START Dataset excerpts

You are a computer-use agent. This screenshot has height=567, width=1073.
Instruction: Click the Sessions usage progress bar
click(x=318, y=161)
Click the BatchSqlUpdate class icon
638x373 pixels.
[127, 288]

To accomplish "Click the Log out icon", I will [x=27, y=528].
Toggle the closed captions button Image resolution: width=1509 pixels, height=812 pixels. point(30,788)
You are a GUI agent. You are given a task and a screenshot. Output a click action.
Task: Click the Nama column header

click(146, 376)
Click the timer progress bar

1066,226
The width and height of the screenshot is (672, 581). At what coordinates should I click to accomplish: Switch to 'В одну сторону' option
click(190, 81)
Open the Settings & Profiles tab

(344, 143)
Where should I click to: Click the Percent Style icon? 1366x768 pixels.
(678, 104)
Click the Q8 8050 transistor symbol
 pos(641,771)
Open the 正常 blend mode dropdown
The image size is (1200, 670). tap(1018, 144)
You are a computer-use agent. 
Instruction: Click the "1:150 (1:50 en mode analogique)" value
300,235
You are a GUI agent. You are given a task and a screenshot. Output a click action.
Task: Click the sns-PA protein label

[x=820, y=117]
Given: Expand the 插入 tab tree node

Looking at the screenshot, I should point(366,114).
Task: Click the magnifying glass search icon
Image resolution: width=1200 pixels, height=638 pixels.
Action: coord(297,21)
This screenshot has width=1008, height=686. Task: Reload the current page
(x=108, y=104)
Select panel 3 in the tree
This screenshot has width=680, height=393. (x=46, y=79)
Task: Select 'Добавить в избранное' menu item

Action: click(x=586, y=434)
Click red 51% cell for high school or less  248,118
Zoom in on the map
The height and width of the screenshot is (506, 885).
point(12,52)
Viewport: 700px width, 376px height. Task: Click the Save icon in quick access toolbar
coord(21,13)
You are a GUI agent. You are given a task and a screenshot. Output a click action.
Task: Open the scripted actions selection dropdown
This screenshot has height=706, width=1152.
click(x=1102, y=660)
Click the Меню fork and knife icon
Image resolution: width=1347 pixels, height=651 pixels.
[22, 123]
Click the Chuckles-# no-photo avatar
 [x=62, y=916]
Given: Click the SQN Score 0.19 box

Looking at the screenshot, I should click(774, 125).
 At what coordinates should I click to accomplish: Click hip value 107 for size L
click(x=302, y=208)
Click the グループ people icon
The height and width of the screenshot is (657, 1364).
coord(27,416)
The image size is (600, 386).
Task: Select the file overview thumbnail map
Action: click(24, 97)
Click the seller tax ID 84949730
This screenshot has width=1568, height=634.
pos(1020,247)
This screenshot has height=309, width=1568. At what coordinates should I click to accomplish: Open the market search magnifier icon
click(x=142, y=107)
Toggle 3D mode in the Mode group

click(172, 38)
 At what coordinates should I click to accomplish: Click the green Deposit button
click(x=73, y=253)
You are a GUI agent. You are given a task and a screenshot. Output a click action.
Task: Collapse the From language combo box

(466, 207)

END Dataset excerpts

● **Activity**:
Would it be possible to reproduce all the entries exactly as they appear above?

● **Reply**:
You are a computer-use agent. This screenshot has height=567, width=1073.
Instruction: Click the Sessions usage progress bar
click(x=318, y=161)
Click the BatchSqlUpdate class icon
638x373 pixels.
[127, 288]

To accomplish "Click the Log out icon", I will [x=27, y=528].
Toggle the closed captions button Image resolution: width=1509 pixels, height=812 pixels. point(30,788)
You are a GUI agent. You are given a task and a screenshot. Output a click action.
Task: Click the Nama column header

click(146, 376)
Click the timer progress bar

1066,226
The width and height of the screenshot is (672, 581). At what coordinates should I click to accomplish: Switch to 'В одну сторону' option
click(190, 81)
Open the Settings & Profiles tab

(344, 143)
Where should I click to: Click the Percent Style icon? 1366x768 pixels.
(678, 104)
Click the Q8 8050 transistor symbol
 pos(641,771)
Open the 正常 blend mode dropdown
The image size is (1200, 670). tap(1018, 144)
You are a computer-use agent. 
Instruction: Click the "1:150 (1:50 en mode analogique)" value
300,235
You are a GUI agent. You are given a task and a screenshot. Output a click action.
Task: Click the sns-PA protein label

[x=820, y=117]
Given: Expand the 插入 tab tree node

Looking at the screenshot, I should point(366,114).
Task: Click the magnifying glass search icon
Image resolution: width=1200 pixels, height=638 pixels.
Action: coord(297,21)
This screenshot has width=1008, height=686. Task: Reload the current page
(x=108, y=104)
Select panel 3 in the tree
This screenshot has width=680, height=393. (x=46, y=79)
Task: Select 'Добавить в избранное' menu item

Action: click(x=586, y=434)
Click red 51% cell for high school or less  248,118
Zoom in on the map
The height and width of the screenshot is (506, 885).
point(12,52)
Viewport: 700px width, 376px height. Task: Click the Save icon in quick access toolbar
coord(21,13)
You are a GUI agent. You are given a task and a screenshot. Output a click action.
Task: Open the scripted actions selection dropdown
This screenshot has height=706, width=1152.
click(x=1102, y=660)
Click the Меню fork and knife icon
Image resolution: width=1347 pixels, height=651 pixels.
[22, 123]
Click the Chuckles-# no-photo avatar
 [x=62, y=916]
Given: Click the SQN Score 0.19 box

Looking at the screenshot, I should click(774, 125).
 At what coordinates should I click to accomplish: Click hip value 107 for size L
click(x=302, y=208)
Click the グループ people icon
The height and width of the screenshot is (657, 1364).
coord(27,416)
The image size is (600, 386).
Task: Select the file overview thumbnail map
Action: click(24, 97)
Click the seller tax ID 84949730
This screenshot has width=1568, height=634.
pos(1020,247)
This screenshot has height=309, width=1568. At what coordinates should I click to accomplish: Open the market search magnifier icon
click(x=142, y=107)
Toggle 3D mode in the Mode group

click(172, 38)
 At what coordinates should I click to accomplish: Click the green Deposit button
click(x=73, y=253)
You are a GUI agent. You are given a task and a screenshot. Output a click action.
Task: Collapse the From language combo box

(466, 207)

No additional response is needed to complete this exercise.